== HOW TO COMPLETE THIS TASK ==
When you reach the line containing "Task: Open the hamburger menu in the sidebar" in the entries below, start writing out each line exactly, and stop after the line containing "Image resolution: width=779".

== GIVEN DATA ==
======

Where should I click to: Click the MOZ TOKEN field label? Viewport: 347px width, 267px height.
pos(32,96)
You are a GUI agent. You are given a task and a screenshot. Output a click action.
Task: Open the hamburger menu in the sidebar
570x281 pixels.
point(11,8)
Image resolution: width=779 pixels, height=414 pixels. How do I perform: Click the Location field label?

======

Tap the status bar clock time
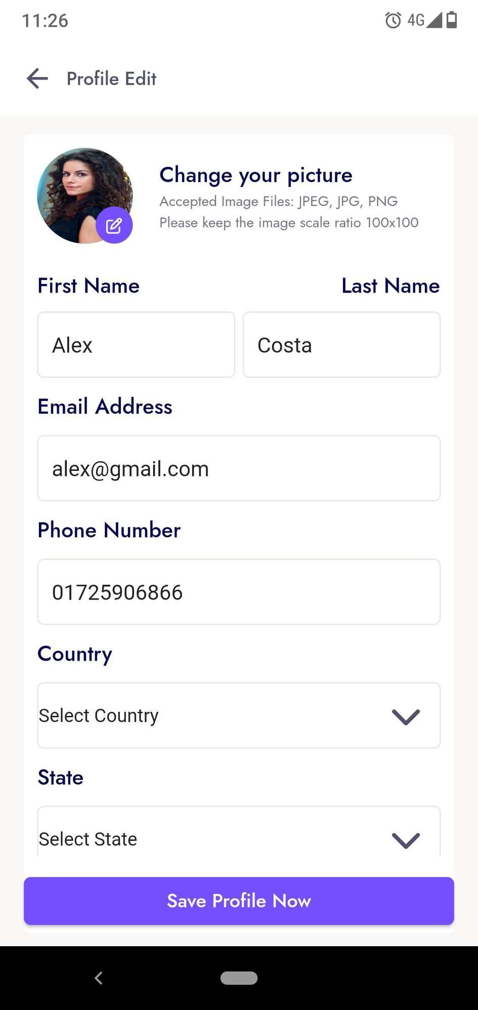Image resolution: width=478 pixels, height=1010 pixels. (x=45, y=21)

======

== WRITTEN SOLUTION ==
Task: Open the hamburger menu in the sidebar
570x281 pixels.
point(11,8)
Image resolution: width=779 pixels, height=414 pixels. How do I perform: Click the Location field label?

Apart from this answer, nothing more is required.